Choisir une photo, un document qui vous inspire, et partir en roue libre le temps d'un récit aux couleurs du continent africain.

Narration à partir du dessin « les margouillats à la broche » / Carnet d’Afrique, JANO,
Les Humanoïdes Associés

La nuit tombe
Et, déjà, le margouillat pompe.
La nuit tombe d’un coup
Et le margouillat allonge le cou.
Il y a toujours un margouillat qui pompe sur les murs d’Afrique.

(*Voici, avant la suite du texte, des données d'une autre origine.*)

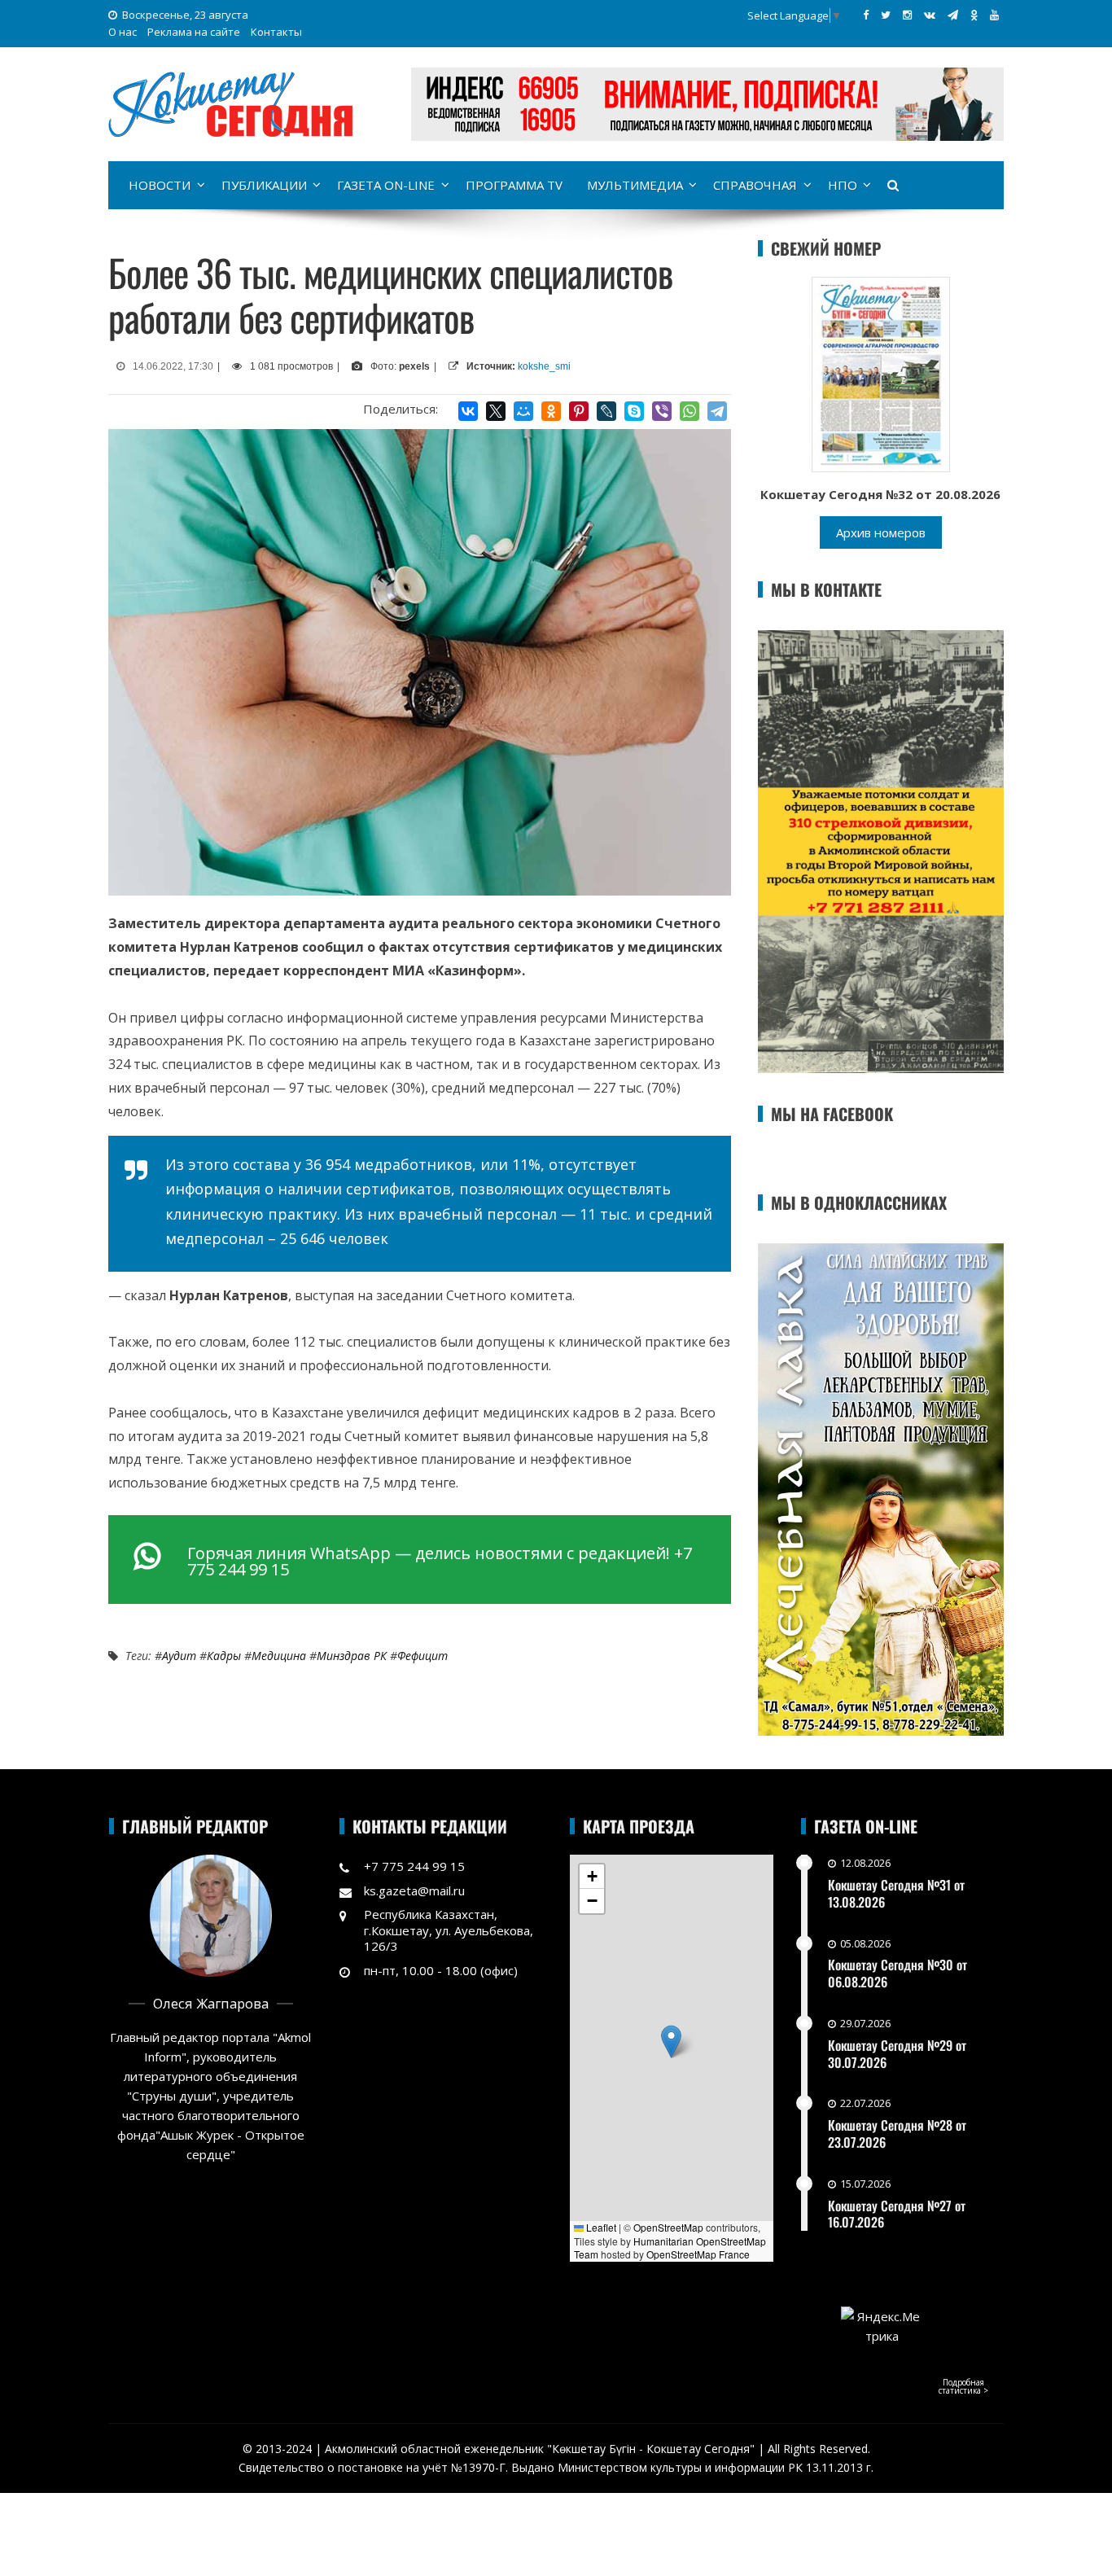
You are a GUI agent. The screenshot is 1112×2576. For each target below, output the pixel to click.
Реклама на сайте (193, 31)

Le margouillat, c’est l’aérosol, la bombe
Anti-moustiques d’Afrique.
La nuit tombe,
Les bruits montent, s’élèvent.
Des bruits plein de couleurs,
Plein d’odeurs et de saveurs,
Des bruits qui vous enveloppent.
Les feux s’embrasent dans les concessions.
Les femmes s’affairent,
Les hommes discutent,
Le Sage est sage.
Les zémidjans, pétaradant, n’ont pas cessé d’aller, lumière vacillante ;
Quand ils ont de la lumière…
Le zémidjan, la mobylette bleue façon made in china,
Le transport en commun,
Treizième mois des policiers racketeurs.
Il faut bien vivre…
Et pendant ce temps-là, le margouillat pompe encore.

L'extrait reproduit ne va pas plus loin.